● **Given instruction**
Please transcribe the items from the line with "This screenshot has height=819, width=1456." to the line with "Action: point(78,207)", including both of those lines, and leave the pictures out.

● **Given information**
------------------------------
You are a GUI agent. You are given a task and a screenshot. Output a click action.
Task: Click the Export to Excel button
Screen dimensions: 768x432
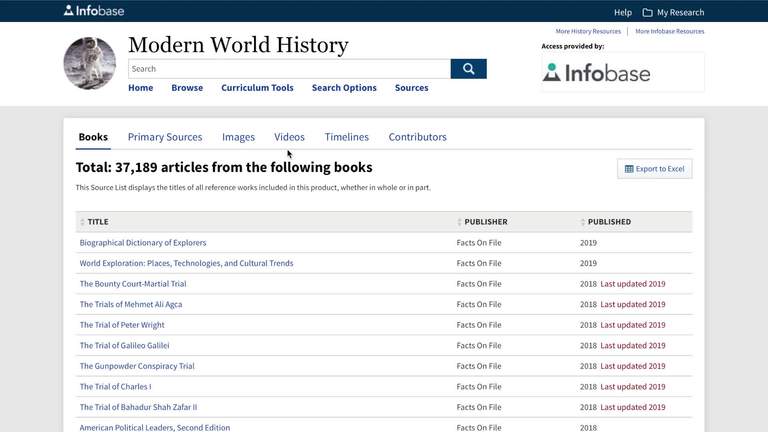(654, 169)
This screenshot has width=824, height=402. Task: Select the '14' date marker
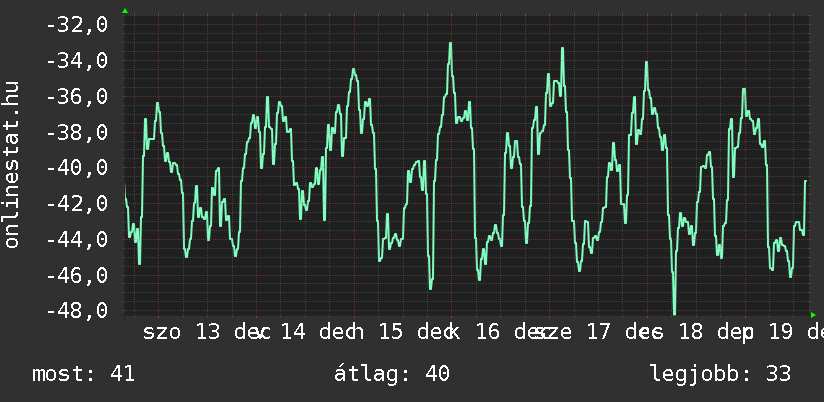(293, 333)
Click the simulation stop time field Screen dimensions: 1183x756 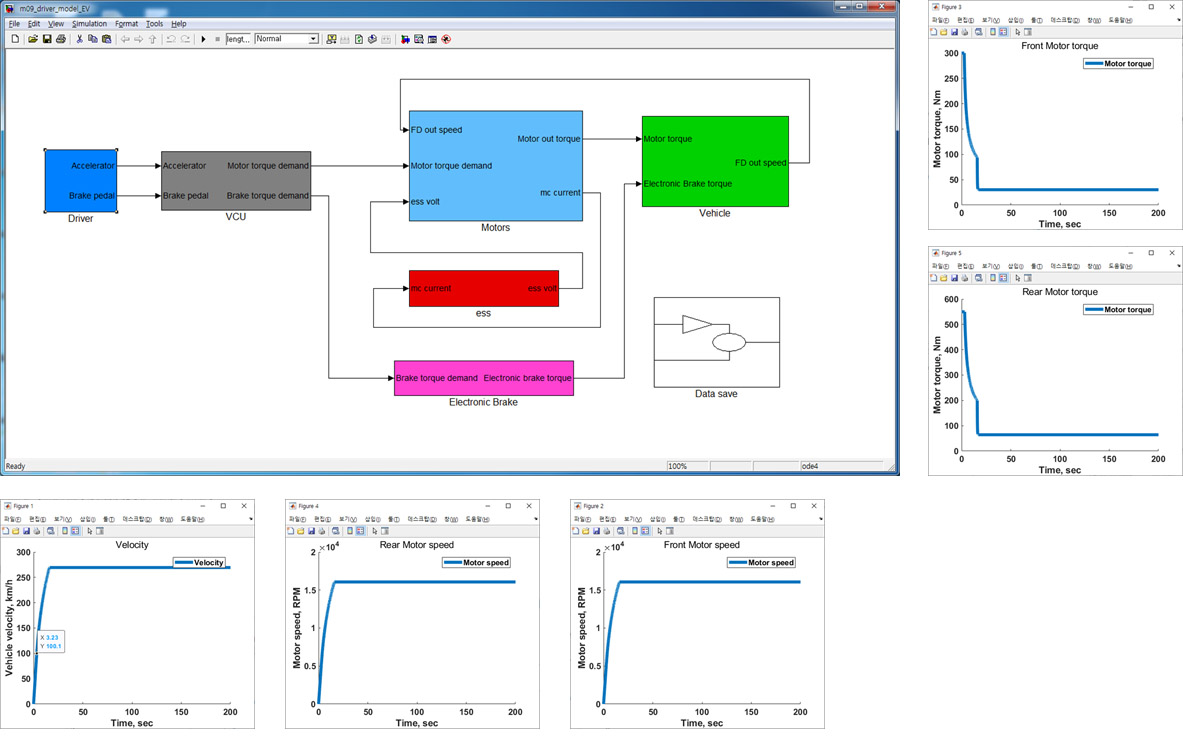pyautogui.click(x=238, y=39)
------------------------------
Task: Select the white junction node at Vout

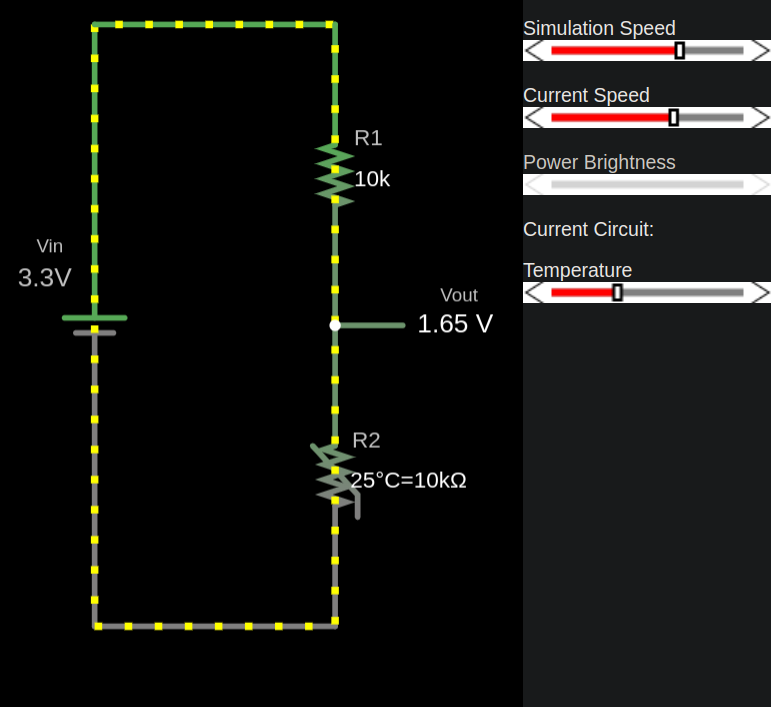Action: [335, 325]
------------------------------
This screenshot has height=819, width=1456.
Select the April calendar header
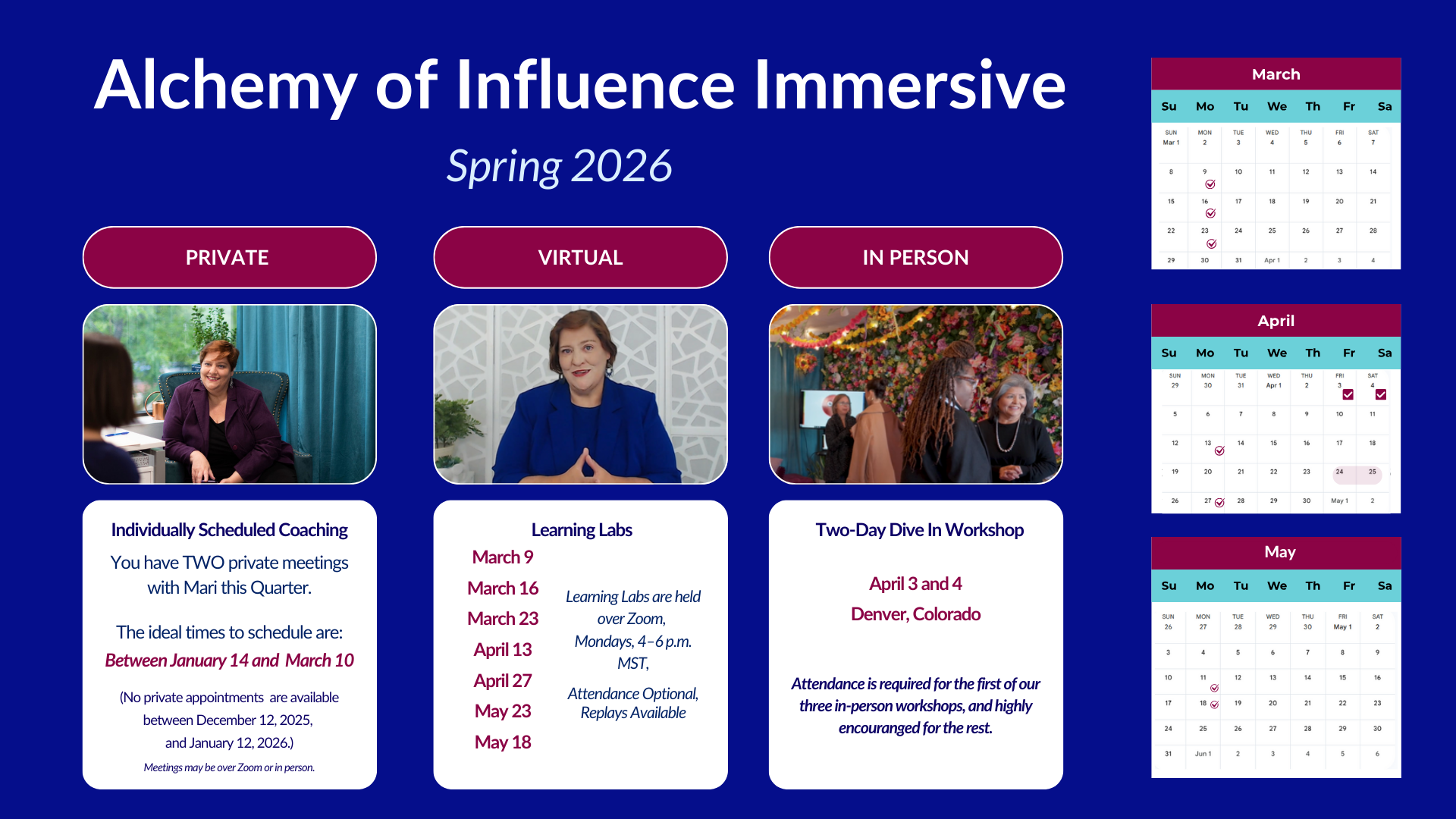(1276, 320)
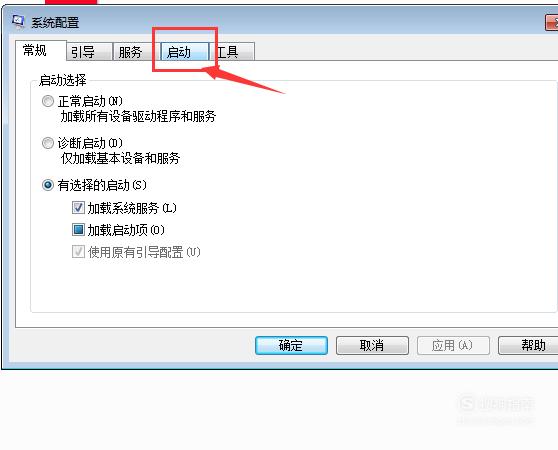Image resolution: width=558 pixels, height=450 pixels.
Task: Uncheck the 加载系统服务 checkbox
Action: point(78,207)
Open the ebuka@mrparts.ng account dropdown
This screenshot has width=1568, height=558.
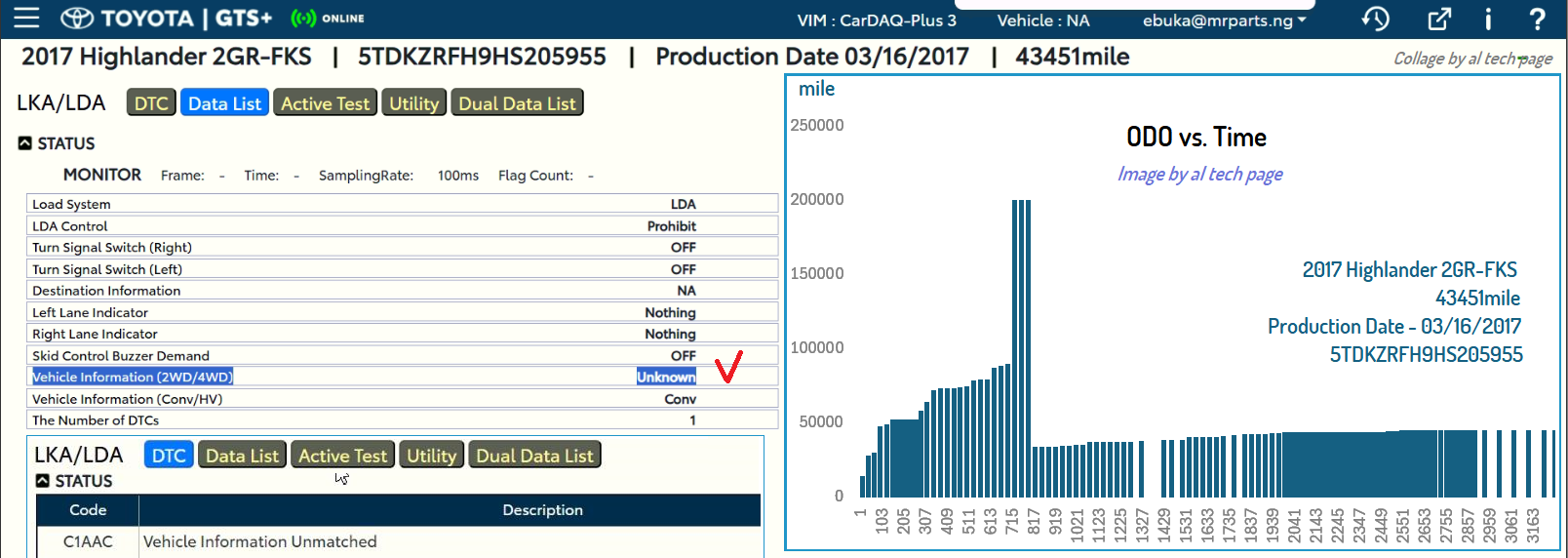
------------------------------
● **Exercise response**
This screenshot has height=819, width=1456.
Select the April calendar header
(1276, 320)
Image resolution: width=558 pixels, height=450 pixels.
Task: Uncheck the 加载系统服务 checkbox
Action: point(78,207)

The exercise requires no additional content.